> _What this task involves_
Count the lines in the data below that contain the string "Instruction", and reply with the number alone.

> _Provided records_

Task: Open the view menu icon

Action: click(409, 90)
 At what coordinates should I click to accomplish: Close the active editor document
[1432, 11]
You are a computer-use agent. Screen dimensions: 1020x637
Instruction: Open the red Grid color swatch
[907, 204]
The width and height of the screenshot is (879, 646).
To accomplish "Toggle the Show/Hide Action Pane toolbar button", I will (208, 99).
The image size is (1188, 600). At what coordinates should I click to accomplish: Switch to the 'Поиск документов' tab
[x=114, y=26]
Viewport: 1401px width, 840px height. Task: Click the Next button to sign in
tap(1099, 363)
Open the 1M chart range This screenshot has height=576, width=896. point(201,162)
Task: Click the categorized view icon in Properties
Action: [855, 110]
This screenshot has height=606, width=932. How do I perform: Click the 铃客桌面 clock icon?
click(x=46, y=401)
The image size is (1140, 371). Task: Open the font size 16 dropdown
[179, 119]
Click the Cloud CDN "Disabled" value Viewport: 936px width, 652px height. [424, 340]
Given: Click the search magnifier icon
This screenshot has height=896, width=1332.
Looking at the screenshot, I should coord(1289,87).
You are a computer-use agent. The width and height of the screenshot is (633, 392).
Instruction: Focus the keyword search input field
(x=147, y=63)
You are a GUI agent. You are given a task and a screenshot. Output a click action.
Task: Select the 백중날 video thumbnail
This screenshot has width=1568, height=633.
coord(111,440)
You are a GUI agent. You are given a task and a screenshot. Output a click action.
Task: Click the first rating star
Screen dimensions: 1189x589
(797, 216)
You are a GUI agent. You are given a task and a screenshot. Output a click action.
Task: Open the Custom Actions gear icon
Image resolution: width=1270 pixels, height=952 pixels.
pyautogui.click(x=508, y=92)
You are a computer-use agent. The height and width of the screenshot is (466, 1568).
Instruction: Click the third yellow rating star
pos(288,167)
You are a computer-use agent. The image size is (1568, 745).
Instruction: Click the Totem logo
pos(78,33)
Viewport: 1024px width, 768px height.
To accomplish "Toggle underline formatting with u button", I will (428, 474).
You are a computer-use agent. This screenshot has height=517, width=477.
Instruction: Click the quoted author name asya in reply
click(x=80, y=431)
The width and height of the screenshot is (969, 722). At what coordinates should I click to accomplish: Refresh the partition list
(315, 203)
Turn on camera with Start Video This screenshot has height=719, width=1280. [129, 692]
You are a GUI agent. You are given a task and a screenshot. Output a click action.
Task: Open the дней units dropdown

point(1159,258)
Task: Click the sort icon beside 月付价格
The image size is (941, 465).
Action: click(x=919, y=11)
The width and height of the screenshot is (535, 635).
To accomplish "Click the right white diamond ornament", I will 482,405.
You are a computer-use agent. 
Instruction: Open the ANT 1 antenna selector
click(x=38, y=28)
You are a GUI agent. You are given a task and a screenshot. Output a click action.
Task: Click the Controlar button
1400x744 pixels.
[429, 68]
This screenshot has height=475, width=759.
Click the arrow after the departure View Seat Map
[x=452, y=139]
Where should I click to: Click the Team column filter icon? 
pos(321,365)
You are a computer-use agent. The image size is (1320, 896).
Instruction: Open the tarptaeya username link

> _Exercise result_
7